Court Opinion

ID: 9790515
Source: CourtListenerOpinion
Date Created: 2023-08-31 01:54:12.916637+00
Date Added: 2024-06-11T07:35:35.099246
License: Public Domain

DUBOFSKY, Justice,
dissenting:
I respectfully dissent.
The hearing board of the grievance committee recommended that the respondent, Joe Gordon McPhee, be suspended from the practice of law for nine months. A majority of the hearing panel of the grievance committee,1 reviewing the hearing board’s recommendation, voted to recommend a suspension for one year and one day. The majority recommendation was based on the belief that any lawyer suspended from the practice of law for conviction of a felony should be required to show rehabilitation, competence and fitness to practice law, as required by C.R.C.P. 241.-22, prior to reinstatement.2 C.R.C.P. 241.-22 applies to suspensions greater than one year.
The disciplinary prosecutor’s opening brief urges this court to impose a period of suspension through June 1, 1988. That date was chosen because it coincides with the end of the probationary period to which the defendant was sentenced as a result of his guilty pleas. Nevertheless, the majority concludes that the respondent’s conduct warrants a suspension for three years, a period of time almost double that requested by the disciplinary prosecutor and three times the length of that recommended by a majority of the hearing panel.
I believe that deference to the judgment and discretion of the grievance committee and the disciplinary prosecutor requires us to impose a suspension no greater than that sought by the prosecutor, see People v. Brown, 726 P.2d 638, 641 (Colo.1986) (Dubofsky, J., dissenting), and in most cases we should follow the recommendation of the hearing panel. I agree with the disciplinary prosecutor’s recommendation of a suspension until June 1, 1988, because the respondent has been convicted of two felonies and the period of probation to *1296which he was sentenced will have expired by June 1, 1988. The respondent has been suspended since July 22, 1985, and the net effect of following the disciplinary prosecutor’s recommendation will be a disciplinary suspension of nearly three years. Therefore, I dissent from the three year suspension ordered by the majority, a suspension that would continue until December, 1989.

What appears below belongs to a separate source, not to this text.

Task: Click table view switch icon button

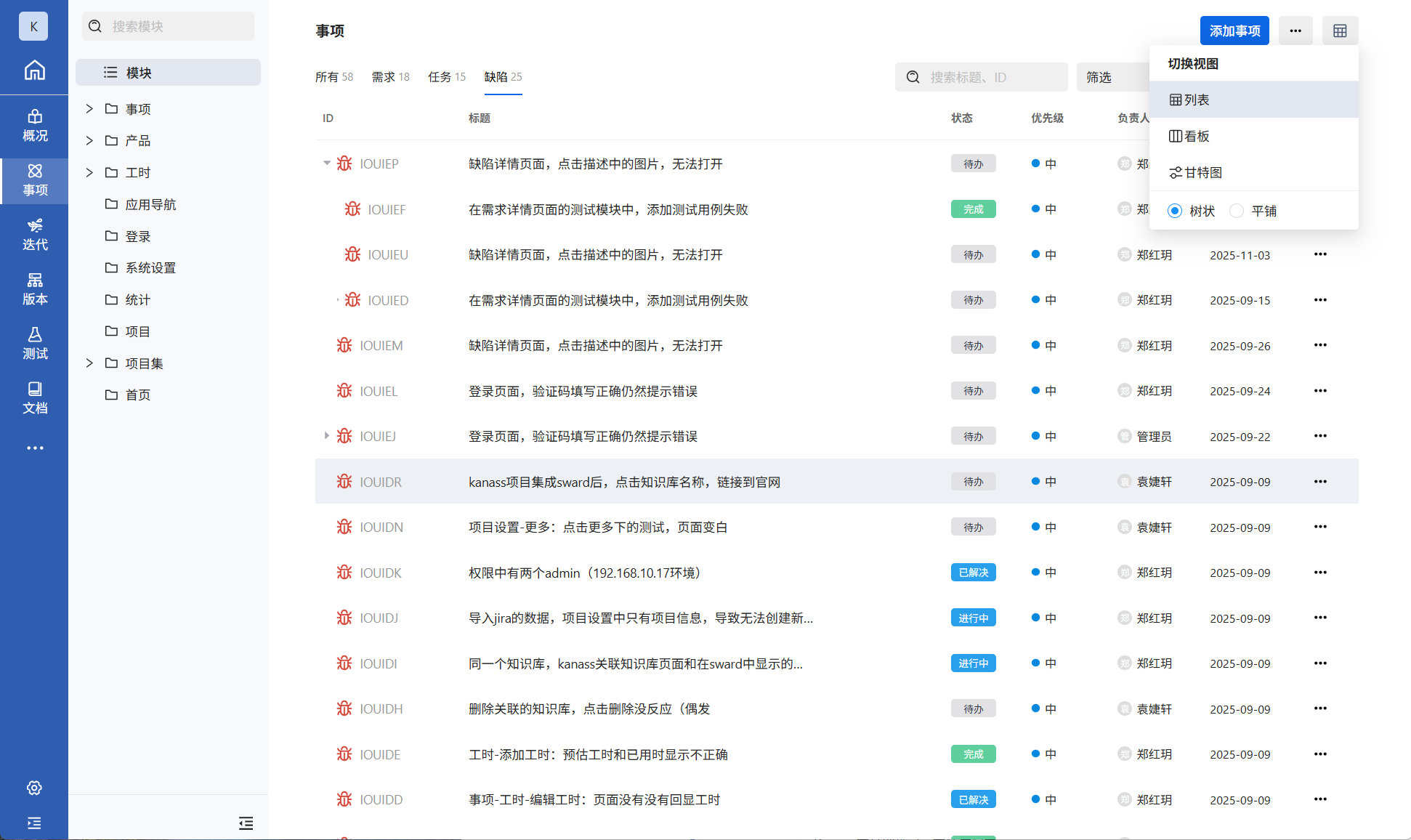Action: 1340,31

. Five members of the hearing panel approved a suspension for one year and one day; three members of the panel adopted the hearing board’s recommendation of a nine month suspension; one member of the panel favored a three year suspension.

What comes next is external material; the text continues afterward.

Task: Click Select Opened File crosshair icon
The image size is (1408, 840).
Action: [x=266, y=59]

. After the respondent pled guilty to two felony counts, this court suspended him on July 22, 1985, under C.R.C.P. 241.16(d) for an indefinite period of time while disciplinary proceedings were pending against him. Subsequently, the respondent approached the disciplinary prosecutor seeking transfer to disability inactive status. The disciplinary prosecutor filed a petition for transfer to disability inactive status, based on psychiatric and psychological evaluation of the respondent by two psychiatrists and a clinical psychologist, and this court transferred the respondent to disability inactive status on April 29, 1986. At the same time, this court ordered that the disciplinary proceedings against the respondent go forward.
Because of the respondent’s disability inactive status, he must seek reinstatement under C.R. C.P. 241.23 regardless of the length of suspension imposed in the disciplinary proceeding. The majority recommended that the record of the disciplinary proceeding be reviewed in a C.R.C.P. 241.23 reinstatement proceeding. The dissenting members of the panel maintained that the majority's recommendation increasing the penalty to suspension for a year and a day was not because of the conduct involved but rather because of the majority’s concern about the respondent’s mental disability and present unfitness to practice law. The dissent argued that reinstatement procedures under C.R.C.P. 241.22 and 241.23 are separate, with different standards, and should not be mixed together.